YOUR OBJECTIVE:
Output, exactly and with no pictures, the line that contains "The height and" and every line that comes after it in the data below, the last one included.
━━━ GIVEN INFORMATION ━━━
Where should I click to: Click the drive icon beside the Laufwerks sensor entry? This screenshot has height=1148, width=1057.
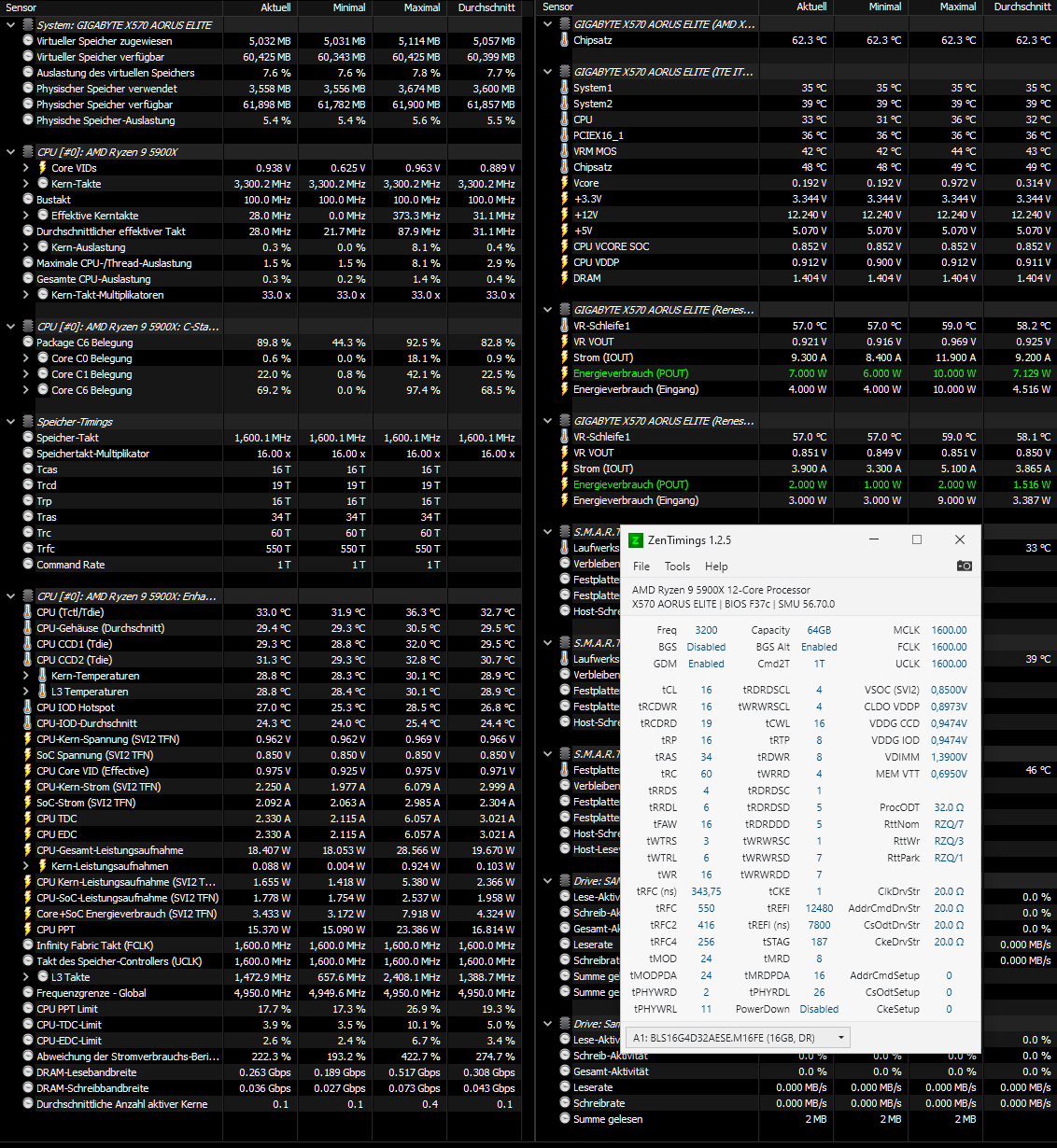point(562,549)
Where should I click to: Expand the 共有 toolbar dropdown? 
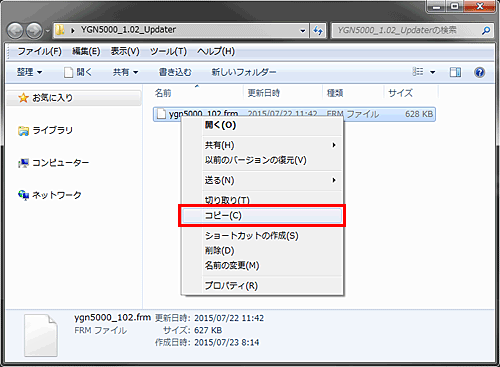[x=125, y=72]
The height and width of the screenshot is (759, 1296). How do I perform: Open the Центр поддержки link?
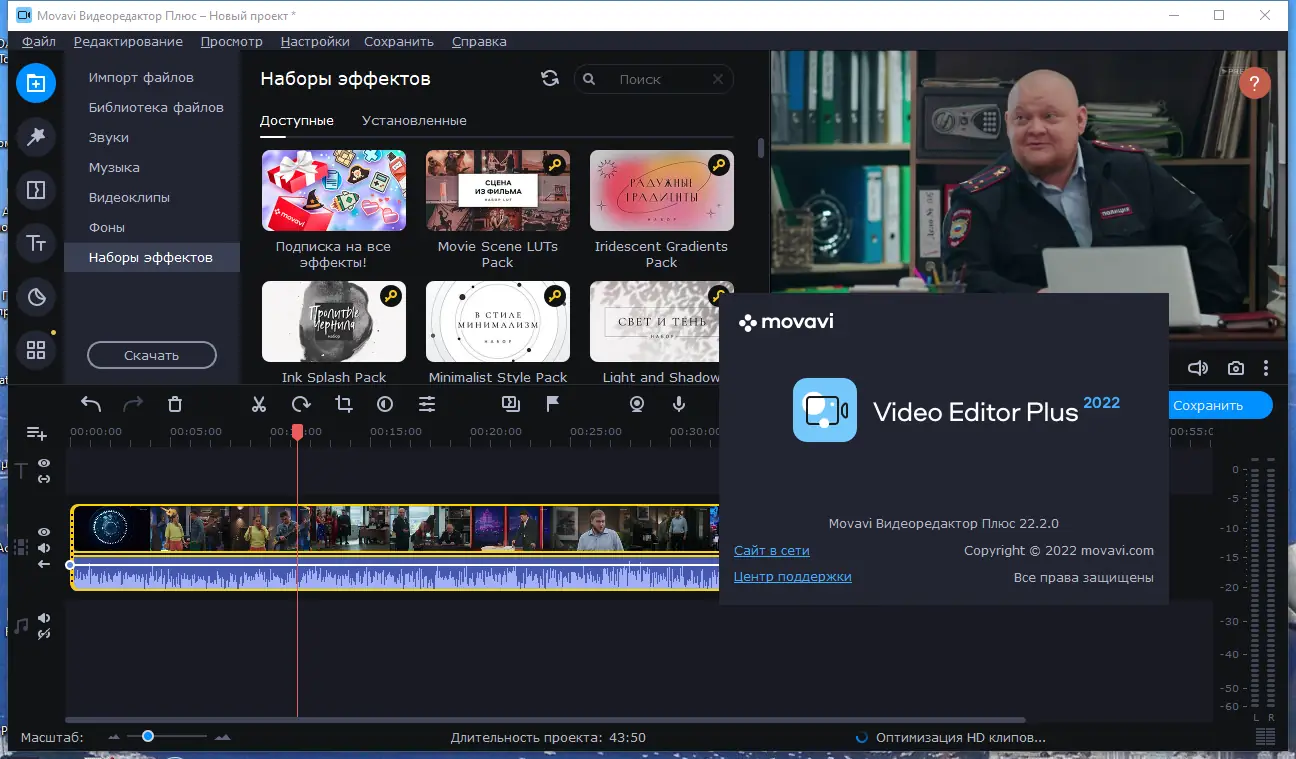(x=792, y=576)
━━━
RESPONSE BOX:
The height and width of the screenshot is (759, 1296). How do I perform: Open the Центр поддержки link?
(x=792, y=576)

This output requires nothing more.